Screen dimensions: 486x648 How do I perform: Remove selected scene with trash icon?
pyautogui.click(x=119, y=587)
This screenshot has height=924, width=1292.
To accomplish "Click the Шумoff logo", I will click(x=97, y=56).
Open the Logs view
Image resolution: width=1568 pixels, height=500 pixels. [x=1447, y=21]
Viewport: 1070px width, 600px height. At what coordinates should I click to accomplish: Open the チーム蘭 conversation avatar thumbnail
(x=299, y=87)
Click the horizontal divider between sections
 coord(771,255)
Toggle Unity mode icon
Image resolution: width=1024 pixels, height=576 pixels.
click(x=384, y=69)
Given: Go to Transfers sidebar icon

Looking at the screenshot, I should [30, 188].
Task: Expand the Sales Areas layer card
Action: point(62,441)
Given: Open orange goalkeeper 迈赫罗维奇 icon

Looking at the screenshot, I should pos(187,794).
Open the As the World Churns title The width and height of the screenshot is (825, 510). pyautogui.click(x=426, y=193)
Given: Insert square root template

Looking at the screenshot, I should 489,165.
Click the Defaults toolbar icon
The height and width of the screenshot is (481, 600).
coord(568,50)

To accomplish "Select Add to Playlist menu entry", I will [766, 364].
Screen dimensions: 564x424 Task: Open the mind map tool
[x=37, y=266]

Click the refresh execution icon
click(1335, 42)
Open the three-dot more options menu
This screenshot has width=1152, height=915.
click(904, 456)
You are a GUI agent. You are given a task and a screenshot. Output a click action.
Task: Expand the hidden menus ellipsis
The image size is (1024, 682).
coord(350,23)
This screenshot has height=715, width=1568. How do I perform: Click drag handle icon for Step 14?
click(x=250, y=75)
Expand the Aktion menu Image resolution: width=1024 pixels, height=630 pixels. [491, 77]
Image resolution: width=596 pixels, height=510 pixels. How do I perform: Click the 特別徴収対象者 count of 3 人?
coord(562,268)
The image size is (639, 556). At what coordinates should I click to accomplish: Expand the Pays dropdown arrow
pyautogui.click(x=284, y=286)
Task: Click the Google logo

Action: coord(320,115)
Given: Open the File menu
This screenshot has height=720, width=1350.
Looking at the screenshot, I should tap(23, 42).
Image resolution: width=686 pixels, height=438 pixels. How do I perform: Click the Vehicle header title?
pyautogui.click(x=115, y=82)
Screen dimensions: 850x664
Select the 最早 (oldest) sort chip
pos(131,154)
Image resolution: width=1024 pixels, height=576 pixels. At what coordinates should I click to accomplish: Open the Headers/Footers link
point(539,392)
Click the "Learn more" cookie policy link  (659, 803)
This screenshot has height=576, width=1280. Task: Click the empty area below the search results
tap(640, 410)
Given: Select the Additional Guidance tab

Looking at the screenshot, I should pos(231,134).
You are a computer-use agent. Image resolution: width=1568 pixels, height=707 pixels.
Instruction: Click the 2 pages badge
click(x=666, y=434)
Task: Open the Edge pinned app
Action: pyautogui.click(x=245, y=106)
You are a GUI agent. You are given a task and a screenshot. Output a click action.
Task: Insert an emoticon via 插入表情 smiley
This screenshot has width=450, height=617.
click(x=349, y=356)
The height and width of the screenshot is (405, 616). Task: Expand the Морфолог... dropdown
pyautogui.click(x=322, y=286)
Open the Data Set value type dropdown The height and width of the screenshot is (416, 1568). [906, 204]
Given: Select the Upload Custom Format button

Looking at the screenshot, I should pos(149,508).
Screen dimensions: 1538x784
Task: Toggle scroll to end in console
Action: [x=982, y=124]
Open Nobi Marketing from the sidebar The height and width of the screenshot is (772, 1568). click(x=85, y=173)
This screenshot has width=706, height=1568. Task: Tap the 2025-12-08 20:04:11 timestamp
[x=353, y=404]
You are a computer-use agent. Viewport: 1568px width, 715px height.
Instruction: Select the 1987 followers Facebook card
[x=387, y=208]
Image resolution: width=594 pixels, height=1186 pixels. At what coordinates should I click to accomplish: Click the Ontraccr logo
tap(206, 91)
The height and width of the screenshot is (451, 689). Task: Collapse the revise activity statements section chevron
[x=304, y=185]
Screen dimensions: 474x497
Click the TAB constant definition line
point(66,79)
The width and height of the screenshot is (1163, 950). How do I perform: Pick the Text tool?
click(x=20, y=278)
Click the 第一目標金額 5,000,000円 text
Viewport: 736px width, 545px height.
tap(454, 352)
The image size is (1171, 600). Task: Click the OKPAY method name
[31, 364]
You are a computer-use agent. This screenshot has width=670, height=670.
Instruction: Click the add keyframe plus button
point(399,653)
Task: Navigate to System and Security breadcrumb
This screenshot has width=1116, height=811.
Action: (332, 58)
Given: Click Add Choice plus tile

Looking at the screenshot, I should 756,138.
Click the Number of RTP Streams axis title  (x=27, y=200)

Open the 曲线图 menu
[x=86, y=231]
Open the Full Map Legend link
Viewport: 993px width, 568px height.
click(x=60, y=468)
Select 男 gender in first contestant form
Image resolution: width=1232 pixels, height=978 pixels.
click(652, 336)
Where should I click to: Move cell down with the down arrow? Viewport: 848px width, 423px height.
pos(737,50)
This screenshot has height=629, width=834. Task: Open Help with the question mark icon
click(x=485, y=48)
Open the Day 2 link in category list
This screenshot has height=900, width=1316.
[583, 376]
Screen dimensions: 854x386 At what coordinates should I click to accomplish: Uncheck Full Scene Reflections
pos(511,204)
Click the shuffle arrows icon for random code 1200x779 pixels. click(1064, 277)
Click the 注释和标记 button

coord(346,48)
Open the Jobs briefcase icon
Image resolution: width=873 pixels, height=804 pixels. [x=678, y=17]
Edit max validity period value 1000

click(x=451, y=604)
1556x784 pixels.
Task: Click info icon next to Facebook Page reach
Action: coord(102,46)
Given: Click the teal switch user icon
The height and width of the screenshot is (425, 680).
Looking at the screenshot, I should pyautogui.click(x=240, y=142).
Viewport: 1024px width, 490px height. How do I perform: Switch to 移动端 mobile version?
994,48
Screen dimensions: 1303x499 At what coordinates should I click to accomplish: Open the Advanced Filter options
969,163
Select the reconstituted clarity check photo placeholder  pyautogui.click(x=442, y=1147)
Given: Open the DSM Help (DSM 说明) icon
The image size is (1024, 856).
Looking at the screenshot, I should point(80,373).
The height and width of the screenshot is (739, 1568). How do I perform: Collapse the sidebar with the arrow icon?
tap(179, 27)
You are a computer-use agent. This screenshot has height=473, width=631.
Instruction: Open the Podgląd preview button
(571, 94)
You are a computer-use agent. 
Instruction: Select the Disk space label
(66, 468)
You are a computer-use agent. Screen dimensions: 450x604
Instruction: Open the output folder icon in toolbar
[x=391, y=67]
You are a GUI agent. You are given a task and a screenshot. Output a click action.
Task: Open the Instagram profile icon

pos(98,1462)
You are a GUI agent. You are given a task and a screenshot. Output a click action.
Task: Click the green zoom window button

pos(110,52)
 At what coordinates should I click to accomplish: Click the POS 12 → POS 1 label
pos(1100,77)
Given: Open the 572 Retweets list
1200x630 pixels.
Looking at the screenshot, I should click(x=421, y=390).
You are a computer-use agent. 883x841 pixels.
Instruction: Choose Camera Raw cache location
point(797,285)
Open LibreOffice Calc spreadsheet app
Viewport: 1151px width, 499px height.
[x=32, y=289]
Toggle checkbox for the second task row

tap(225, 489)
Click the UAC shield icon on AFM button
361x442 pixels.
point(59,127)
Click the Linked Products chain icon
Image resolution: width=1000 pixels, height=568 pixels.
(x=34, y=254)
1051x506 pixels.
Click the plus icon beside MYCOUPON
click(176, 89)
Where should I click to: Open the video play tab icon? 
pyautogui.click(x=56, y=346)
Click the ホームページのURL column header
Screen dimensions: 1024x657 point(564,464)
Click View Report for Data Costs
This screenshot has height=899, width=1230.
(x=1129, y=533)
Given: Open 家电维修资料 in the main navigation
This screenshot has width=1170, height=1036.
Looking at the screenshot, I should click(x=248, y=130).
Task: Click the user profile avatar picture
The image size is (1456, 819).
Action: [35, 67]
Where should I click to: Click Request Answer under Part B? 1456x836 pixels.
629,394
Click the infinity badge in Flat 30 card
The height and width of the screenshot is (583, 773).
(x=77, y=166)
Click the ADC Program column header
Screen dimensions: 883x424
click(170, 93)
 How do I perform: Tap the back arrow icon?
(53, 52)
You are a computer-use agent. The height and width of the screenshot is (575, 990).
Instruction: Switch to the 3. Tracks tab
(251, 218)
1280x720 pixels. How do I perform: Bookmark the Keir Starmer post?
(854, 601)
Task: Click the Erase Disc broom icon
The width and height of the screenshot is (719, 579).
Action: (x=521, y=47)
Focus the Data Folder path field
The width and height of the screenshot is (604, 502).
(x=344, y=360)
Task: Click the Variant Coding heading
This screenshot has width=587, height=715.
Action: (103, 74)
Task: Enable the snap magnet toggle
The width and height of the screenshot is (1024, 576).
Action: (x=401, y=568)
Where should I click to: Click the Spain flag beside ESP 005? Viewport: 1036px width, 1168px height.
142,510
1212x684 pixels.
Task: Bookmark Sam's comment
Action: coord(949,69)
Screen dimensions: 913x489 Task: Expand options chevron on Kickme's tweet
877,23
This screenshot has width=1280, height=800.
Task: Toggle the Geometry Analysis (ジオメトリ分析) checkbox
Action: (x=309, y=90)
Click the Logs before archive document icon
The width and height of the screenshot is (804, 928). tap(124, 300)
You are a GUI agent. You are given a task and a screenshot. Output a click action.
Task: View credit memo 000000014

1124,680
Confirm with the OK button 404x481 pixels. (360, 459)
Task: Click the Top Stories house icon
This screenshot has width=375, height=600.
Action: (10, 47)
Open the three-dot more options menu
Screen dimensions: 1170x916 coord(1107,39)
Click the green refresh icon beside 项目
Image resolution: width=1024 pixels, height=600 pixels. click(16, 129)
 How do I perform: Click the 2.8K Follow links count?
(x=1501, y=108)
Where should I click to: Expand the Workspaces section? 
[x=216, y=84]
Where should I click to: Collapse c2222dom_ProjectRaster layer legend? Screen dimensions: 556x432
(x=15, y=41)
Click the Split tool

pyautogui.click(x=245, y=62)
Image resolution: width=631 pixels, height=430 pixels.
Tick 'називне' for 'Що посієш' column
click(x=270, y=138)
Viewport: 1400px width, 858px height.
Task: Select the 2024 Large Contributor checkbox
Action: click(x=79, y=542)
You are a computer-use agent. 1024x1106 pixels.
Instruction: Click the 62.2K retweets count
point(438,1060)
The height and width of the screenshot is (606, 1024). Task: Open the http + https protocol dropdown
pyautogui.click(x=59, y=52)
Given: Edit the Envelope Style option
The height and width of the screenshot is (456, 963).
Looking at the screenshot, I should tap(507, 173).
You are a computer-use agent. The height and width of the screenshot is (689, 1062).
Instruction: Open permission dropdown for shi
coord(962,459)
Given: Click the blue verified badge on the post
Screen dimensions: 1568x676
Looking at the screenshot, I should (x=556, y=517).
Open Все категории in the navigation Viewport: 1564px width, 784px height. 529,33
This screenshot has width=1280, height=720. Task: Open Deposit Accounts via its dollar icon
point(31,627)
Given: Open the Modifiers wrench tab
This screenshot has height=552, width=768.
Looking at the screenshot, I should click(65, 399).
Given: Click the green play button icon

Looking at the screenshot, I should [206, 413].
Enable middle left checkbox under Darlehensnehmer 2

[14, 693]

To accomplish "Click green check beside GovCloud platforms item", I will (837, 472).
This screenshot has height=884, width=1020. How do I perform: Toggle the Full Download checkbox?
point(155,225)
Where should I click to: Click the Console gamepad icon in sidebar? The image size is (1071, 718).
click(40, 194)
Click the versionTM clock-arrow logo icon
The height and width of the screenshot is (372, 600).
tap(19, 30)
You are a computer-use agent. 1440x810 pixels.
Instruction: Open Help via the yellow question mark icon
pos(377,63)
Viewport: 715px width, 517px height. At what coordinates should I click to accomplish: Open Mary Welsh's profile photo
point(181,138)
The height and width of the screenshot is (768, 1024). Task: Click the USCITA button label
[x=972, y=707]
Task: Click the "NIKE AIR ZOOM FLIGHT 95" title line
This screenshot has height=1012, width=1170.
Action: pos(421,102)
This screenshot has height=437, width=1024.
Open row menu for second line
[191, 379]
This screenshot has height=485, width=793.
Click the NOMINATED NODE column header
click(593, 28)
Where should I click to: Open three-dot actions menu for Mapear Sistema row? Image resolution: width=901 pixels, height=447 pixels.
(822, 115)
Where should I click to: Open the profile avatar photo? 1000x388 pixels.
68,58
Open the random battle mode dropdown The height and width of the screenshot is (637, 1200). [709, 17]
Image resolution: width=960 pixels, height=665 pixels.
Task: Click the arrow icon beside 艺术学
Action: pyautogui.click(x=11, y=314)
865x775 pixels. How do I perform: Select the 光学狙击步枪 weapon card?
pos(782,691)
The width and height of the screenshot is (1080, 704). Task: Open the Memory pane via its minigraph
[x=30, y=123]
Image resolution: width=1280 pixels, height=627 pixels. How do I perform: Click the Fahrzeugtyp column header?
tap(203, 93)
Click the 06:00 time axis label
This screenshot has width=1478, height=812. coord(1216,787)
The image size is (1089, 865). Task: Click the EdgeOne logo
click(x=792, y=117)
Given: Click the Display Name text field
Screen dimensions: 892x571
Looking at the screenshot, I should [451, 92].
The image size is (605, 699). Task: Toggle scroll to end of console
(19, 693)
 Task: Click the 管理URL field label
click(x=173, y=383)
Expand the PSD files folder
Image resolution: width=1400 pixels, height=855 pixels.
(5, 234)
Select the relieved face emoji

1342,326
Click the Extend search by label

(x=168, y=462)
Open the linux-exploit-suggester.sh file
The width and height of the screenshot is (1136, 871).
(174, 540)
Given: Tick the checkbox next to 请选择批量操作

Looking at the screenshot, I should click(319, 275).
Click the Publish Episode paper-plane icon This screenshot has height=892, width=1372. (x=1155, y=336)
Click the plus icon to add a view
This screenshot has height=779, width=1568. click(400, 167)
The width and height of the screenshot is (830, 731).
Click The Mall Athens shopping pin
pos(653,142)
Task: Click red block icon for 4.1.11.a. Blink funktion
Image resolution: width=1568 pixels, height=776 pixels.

--------------------------------------------------

### AIM OF THE EXERCISE
Check each line of the entries, and copy the ones that contain "computer".

### OUTPUT FOR THIS EXERCISE
You are a computer-use agent. Image resolution: width=1568 pixels, height=707 pixels.
You are a computer-use agent. Viewport: 1568px width, 715px height.
You are a computer-use agent. This screenshot has width=670, height=670.
You are a computer-use agent. This screenshot has height=473, width=631.
You are a computer-use agent. 
You are a computer-use agent. Screen dimensions: 450x604
You are a computer-use agent. 883x841 pixels.
You are a computer-use agent. The height and width of the screenshot is (575, 990).
You are a computer-use agent. 1024x1106 pixels.
You are a computer-use agent. The height and width of the screenshot is (689, 1062).
You are a computer-use agent. 1440x810 pixels.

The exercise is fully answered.